SECURITIES AND EXCHANGE COMMISSION
                             Washington, D.C. 20549

                                   FORM 11-K

[X]    ANNUAL REPORT PURSUANT TO SECTION 15(d) OF THE SECURITIES
       EXCHANGE ACT OF 1934

For the fiscal year ended December 31, 2003

                                       OR

[ ]  TRANSITION REPORT PURSUANT TO SECTION 15(d) OF THE SECURITIES
     EXCHANGE ACT OF 1934

For the transition period from _____ to _____

                         Commission file number 1-5742

         A. Full title of the plan and the address of the plan, if different
from that of the issuer named below:

              Rite Aid 401(k) Distribution Employees Savings Plan

         B. Name of issuer of the securities held pursuant to the plan and the
address of its principal executive office:

                              Rite Aid Corporation
                                 30 Hunter Lane
                         Camp Hill, Pennsylvania 17011




RITE AID 401(k) DISTRIBUTION EMPLOYEES SAVINGS PLAN

TABLE OF CONTENTS
-------------------------------------------------------------------------------

                                                                           Page

REPORT OF INDEPENDENT REGISTERED PUBLIC ACCOUNTING FIRM                       1

FINANCIAL STATEMENTS AS OF DECEMBER 31, 2003 AND 2002,
  AND FOR THE YEAR ENDED DECEMBER 31, 2003:

  Statements of Net Assets Available for Benefits                            2

  Statement of Changes in Net Assets Available for Benefits                  3

  Notes to Financial Statements                                             4-7

SUPPLEMENTAL SCHEDULE AS OF DECEMBER 31, 2003:

  Form 5500, Schedule H, Line 4i - Schedule of Assets (Held at End of Year)   8

All other schedules required by Section 2520.103-10 of the Department of
Labor's Rules and Regulations for Reporting and Disclosure under the
Employee Retirement Income Security Act of 1974 have been omitted because
they are not applicable.






REPORT OF INDEPENDENT REGISTERED PUBLIC ACCOUNTING FIRM


Plan Administrator and Participants of
   Rite Aid 401(k) Distribution Employees Savings Plan

We have audited the accompanying statements of net assets available for
benefits of the Rite Aid 401(k) Distribution Employees Savings Plan (the
"Plan") as of December 31, 2003 and 2002, and the related statement of changes
in net assets available for benefits for the year ended December 31, 2003.
These financial statements are the responsibility of the Plan Administrator.
Our responsibility is to express an opinion on these financial statements based
on our audits.

We conducted our audits in accordance with the standards of the Public Company
Accounting Oversight Board (United States). Those standards require that we
plan and perform the audit to obtain reasonable assurance about whether the
financial statements are free of material misstatement. An audit includes
examining, on a test basis, evidence supporting the amounts and disclosures in
the financial statements. An audit also includes assessing the accounting
principles used and significant estimates made by management, as well as
evaluating the overall financial statement presentation. We believe that our
audits provide a reasonable basis for our opinion.

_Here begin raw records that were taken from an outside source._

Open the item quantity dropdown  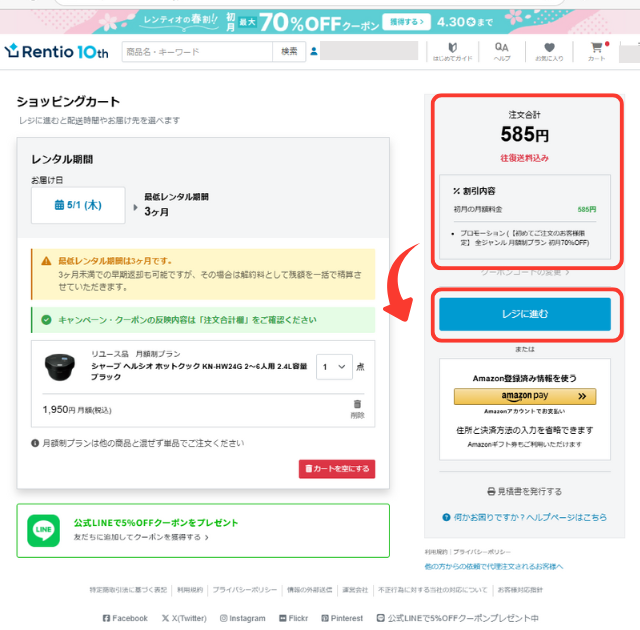[x=334, y=367]
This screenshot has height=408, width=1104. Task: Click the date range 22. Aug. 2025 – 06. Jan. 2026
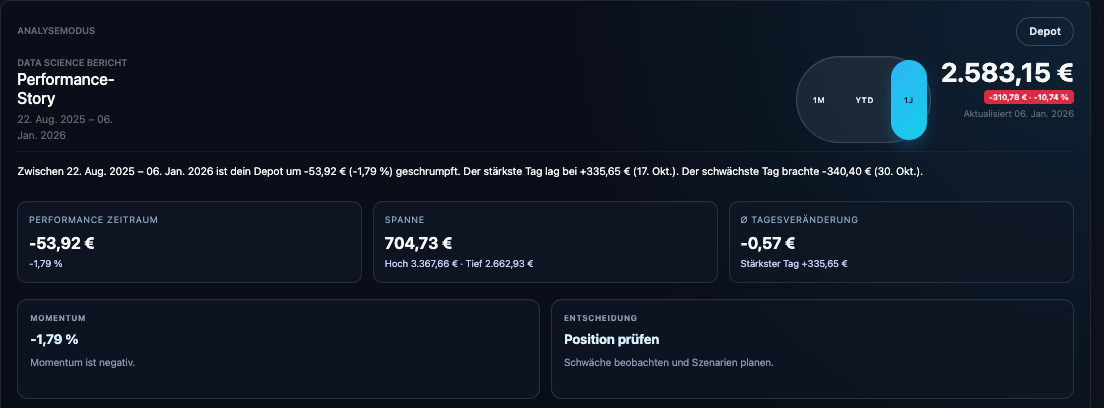click(x=65, y=127)
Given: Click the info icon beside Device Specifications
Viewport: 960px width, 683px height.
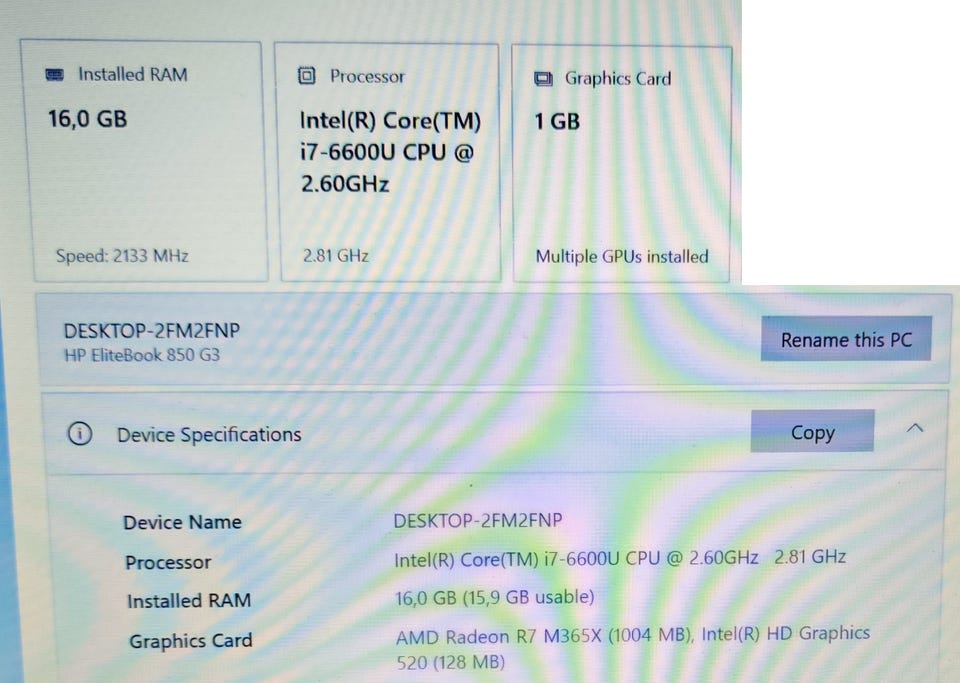Looking at the screenshot, I should [80, 434].
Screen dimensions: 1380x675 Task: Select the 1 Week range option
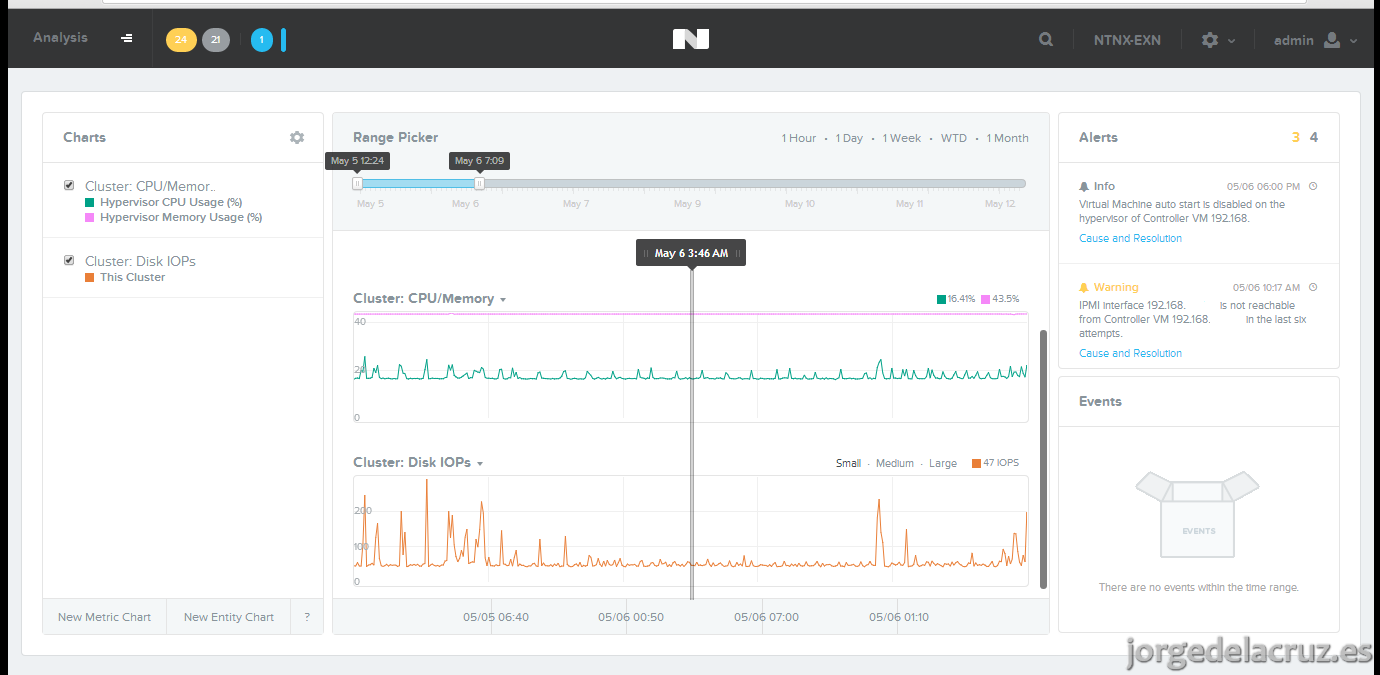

In our opinion, such financial statements present fairly, in all material
respects, the net assets available for benefits of the Plan as of December 31,
2003 and 2002, and the changes in net assets available for benefits for the
year ended December 31, 2003 in conformity with accounting principles generally
accepted in the United States of America.

Our audits were conducted for the purpose of forming an opinion on the basic
financial statements taken as a whole. The supplemental schedule listed in the
Table of Contents is presented for the purpose of additional analysis and is
not a required part of the basic financial statements, but is supplementary
information required by the Department of Labor's Rules and Regulations for
Reporting and Disclosure under the Employee Retirement Income Security Act of
1974. This schedule is the responsibility of the Plan Administrator. Such
supplemental schedule has been subjected to the auditing procedures applied in
our audits of the basic financial statements and, in our opinion, is fairly
stated in all material respects when considered in relation to the basic
financial statements taken as a whole.

/s/ Deloitte & Touche LLP

Philadelphia, Pennsylvania
June 17, 2004





RITE AID 401(k) DISTRIBUTION EMPLOYEES SAVINGS PLAN

STATEMENTS OF NET ASSETS AVAILABLE FOR BENEFITS
DECEMBER 31, 2003 AND 2002
--------------------------------------------------------------------------------


                                                      2003              2002

ASSETS:
  Investments                                     $1,900,378        $1,471,674

  Employee contributions receivable                    3,378             6,351
                                                  ----------        ----------

NET ASSETS AVAILABLE FOR BENEFITS                 $1,903,756        $1,478,025
                                                  ==========        ==========


See notes to financial statements.





                                      -2-



RITE AID 401(k) DISTRIBUTION EMPLOYEES SAVINGS PLAN

STATEMENT OF CHANGES IN NET ASSETS AVAILABLE FOR BENEFITS
YEAR ENDED DECEMBER 31, 2003
-------------------------------------------------------------------------------


ADDITIONS:
  Employee contributions                                             $ 230,625
  Net appreciation in fair value of investments                        228,442
  Investment income
                                                                        32,473
                                                                    ----------

        Total additions                                                491,540

DEDUCTIONS:
  Benefit payments
                                                                        65,809
                                                                    ----------

INCREASE IN NET ASSETS AVAILABLE FOR BENEFITS                          425,731

NET ASSETS AVAILABLE FOR BENEFITS, BEGINNING OF YEAR                 1,478,025
                                                                    ----------

NET ASSETS AVAILABLE FOR BENEFITS, END OF YEAR                      $1,903,756
                                                                    ==========


See notes to financial statements.




                                      -3-



RITE AID 401(k) DISTRIBUTION EMPLOYEES SAVINGS PLAN

NOTES TO FINANCIAL STATEMENTS
YEAR ENDED DECEMBER 31, 2003
--------------------------------------------------------------------------------



1.    PLAN DESCRIPTION

      The following brief description of the Rite Aid 401(k) Distribution
      Employees Savings Plan (the "Plan") is provided for general informational
      purposes only. Participants should refer to the Plan document for a more
      complete description of the Plan's provisions.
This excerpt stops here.